Highly controlled-disorder patterns have been generated with EBL. In these systems, random and highly ordered cell environments were mimicked using 120 nm diameter (100 nm deep) pits with random placement of the features or fixed 300 nm centre–centre spacing in a square pattern. MSC growth substrates were also fabricated with deliberately disordered pits in a square arrangement (±20 and ±50 nm offset). While planar control, true square, and random substrates produced only negligible differentiation, bone differentiation was observed on the disordered patterns (Figure 3A) (Dalby et al., 2007) with similar efficiency to that obtained following soluble chemical (dexamethasone and ascorbate) treatment. Disordered systems can also be applied to other materials, such as titanium substrates that are of value clinically due to load-bearing properties (Sjöström et al., 2009, 2013). Anodising titanium using through mask templating with Ps-b-P4VP allows precision patterning in bulk for both 2D and 3D designs. Patterning pillars to a height of 15 nm is one such design that was found to be osteoinductive (Figure 3B) (McNamara et al., 2011).

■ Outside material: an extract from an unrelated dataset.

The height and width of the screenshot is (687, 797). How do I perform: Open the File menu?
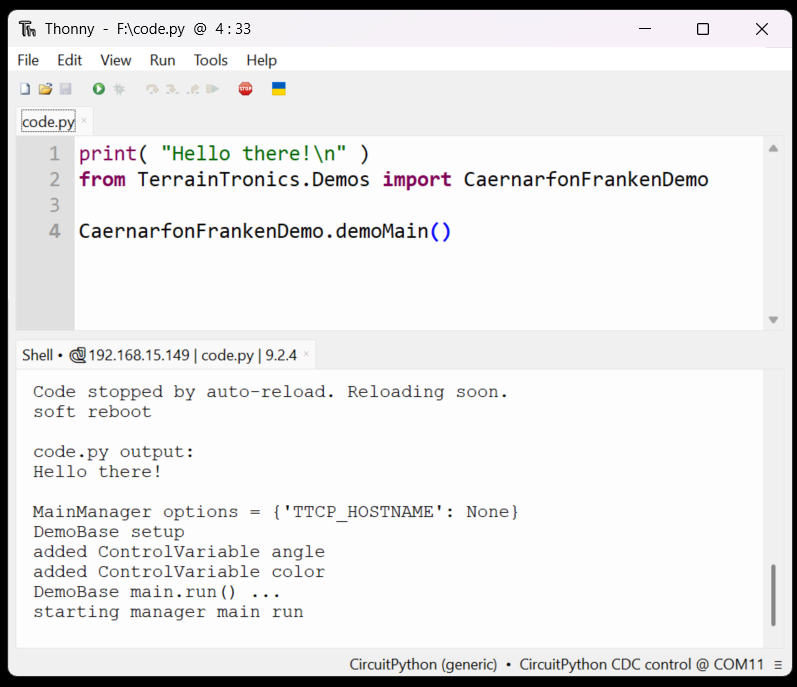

Until recently, it has been considered that high precision manufacture (the top-down approach) is a requirement to gain precise control of the MSCs at the nanolevel. Nanofabrication engineers constantly strive to increase the complexity of designs that will be important for enhanced understanding of cell behavior at the nanoscale. Such criteria are readily met by EBL although the demand for scalability from current research level to that necessary in a clinical device (tens of square centimenter) may be a limitation of EBL due to the serial manner in which the patterns are produced.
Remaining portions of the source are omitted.